And I wanted to really learn how to research and write, so I joined law review. Law review built on the foundation laid by the 1L Law Practice curriculum and boosted my substantive research and writing skills immeasurably. These skills are also directly transferable outside the world of academia and legal scholarship: they were unbelievably helpful in my 2L summer job, they will be integral when I clerk for a federal judge next year, and they will form a core part of my legal skills in my future career. The ability to write comprehensibly, cogently, and concisely about complex topics is perhaps one of the best skills a lawyer can learn. Law review has given me this experience in spades.
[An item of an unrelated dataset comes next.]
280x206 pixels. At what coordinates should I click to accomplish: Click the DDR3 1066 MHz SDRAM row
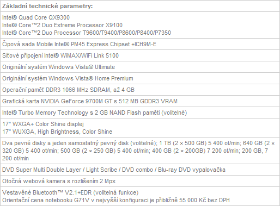pyautogui.click(x=140, y=90)
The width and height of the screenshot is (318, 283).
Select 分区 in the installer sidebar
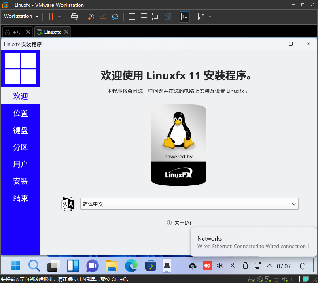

  1. You increase your substantive knowledge of the law 

This year, I’ve edited articles about everything from the ways courts use fair market value as a proxy for just compensation in takings cases to the potential disjunctures existing between the Supreme Court’s Article II and major questions doctrine jurisprudence. I wrote my Comment on the particularity requirement as applied by courts when reviewing noncitizens’ applications for deportation relief. Did I know anything about these before joining law review? No. But I do now, and this will make me a much better lawyer when I leave law school. 

The law is a living thing and doctrines in one area of the law interrelate with and build on doctrines in other areas. The mere act of grappling with different topics of the law, even if you do not have a full substantive grasp of a particular legal area, helps build skills that are essential in an ever-moving and quickly evolving profession. I will, therefore, be an infinitely better advocate for my future clients due to the literacy I now have across a wide range of areas of law. I came to law school wanting to learn everything I could to become the best possible future advocate for the causes and communities I care about. Joining law review has been a central part of this.

  1. The Note gives you an opportunity to make your mark

Staff writers spend the second half of their year researching and writing an original piece of legal scholarship on an area of their own choosing. This is a unique opportunity to spend a significant amount of time, and get academic credit for(!), doing a deep dive into one area of law.

As a staff writer, you get to use it as an opportunity to make your mark on the world of legal scholarship and perhaps bring attention to something that you feel is overlooked or misunderstood in the legal academy. I wrote my Note to argue for a national right to shelter for people experiencing homelessness, building on my passion for housing and homelessness issues and work prior to starting at law school. 

Other Notes written by my class this academic year have included Notes examining the right to education, the third-party litigation funding market, the presumption of competency for execution for prisoners on death row, regulations governing the wine market in the U.S., and the potential for people who can become pregnant to assert a property interest in their uteruses as a bulwark against efforts to restrict reproductive freedoms.